Distributed Inference for Degenerate U-Statistics with Application to One and Two Sample Test

Abstract

In many hypothesis testing problems such as one-sample and two-sample test problems, the test statistics are degenerate U-statistics. One of the challenges in practice is the computation of U-statistics for a large sample size. Besides, for degenerate U-statistics, the limiting distribution is a mixture of weighted chi-squares, involving the eigenvalues of the kernel of the U-statistics. As a result, it’s not straightforward to construct the rejection region based on this asymptotic distribution. In this research, we aim to reduce the computation complexity of degenerate U-statistics and propose an easy-to-calibrate test statistic by using the divide-and-conquer method.
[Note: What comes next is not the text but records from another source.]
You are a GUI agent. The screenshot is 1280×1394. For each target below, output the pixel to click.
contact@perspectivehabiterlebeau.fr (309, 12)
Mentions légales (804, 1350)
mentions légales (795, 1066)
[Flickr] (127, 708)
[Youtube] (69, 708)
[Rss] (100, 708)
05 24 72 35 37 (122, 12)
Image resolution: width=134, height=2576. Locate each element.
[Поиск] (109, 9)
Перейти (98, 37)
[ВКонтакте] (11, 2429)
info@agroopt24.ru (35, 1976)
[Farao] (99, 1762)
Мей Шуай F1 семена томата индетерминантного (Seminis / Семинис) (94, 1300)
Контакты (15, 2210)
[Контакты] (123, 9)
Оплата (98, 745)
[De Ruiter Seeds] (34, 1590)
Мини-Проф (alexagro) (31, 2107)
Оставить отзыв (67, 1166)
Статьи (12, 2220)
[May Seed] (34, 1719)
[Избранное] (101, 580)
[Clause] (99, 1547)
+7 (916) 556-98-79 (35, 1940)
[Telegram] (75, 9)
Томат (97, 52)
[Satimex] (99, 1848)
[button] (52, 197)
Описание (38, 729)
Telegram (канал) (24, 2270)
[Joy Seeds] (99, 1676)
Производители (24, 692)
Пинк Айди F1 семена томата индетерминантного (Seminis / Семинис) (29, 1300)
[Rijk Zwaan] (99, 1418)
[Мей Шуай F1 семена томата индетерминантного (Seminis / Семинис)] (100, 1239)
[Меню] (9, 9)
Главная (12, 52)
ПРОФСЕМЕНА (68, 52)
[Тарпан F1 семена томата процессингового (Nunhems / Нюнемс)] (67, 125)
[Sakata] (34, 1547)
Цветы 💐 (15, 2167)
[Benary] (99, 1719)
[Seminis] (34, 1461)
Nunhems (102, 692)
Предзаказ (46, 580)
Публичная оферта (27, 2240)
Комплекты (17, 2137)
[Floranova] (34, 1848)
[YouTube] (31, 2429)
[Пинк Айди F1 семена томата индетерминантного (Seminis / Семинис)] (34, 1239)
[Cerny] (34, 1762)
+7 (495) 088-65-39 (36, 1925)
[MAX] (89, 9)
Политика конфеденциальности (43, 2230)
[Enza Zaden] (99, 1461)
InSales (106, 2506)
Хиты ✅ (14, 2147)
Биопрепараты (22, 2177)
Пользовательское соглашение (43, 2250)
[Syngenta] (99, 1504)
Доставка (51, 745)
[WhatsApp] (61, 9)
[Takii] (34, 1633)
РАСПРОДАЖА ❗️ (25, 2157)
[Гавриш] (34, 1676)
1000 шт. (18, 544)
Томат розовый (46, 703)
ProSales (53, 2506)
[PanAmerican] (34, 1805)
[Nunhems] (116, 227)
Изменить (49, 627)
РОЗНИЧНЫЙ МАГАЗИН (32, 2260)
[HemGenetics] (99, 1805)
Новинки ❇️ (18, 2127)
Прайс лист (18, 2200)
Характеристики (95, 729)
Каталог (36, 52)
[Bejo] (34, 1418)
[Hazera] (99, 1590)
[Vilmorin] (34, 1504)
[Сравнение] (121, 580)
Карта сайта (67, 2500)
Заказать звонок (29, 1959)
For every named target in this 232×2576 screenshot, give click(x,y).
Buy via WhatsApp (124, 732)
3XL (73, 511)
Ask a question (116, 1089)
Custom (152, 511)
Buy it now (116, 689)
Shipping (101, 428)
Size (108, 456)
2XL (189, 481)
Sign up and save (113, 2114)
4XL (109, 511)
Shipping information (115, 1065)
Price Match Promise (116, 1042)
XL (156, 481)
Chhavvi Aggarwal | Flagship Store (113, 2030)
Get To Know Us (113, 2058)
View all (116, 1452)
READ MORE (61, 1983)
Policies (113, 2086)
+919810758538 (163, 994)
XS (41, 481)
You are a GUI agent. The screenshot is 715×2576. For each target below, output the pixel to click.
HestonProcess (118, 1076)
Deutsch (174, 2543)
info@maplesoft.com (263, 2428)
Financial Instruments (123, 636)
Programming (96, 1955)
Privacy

Specifically, we randomly partition the full n data points into kn even disjoint groups, and compute U-statistics on each group and combine them by averaging to get a statistic Tn. We proved that the statistic Tn has the standard normal distribution as the limiting distribution. In this way, the running time is reduced from O(n^m) to O( n^m/km_n), where m is the order of the one sample U-statistics. Besides, for a given significance level , it’s easy to construct the rejection region. We apply our method to the goodness of fit test and two-sample test. The simulation and real data analysis show that the proposed test can achieve high power and fast running time for both one and two-sample tests.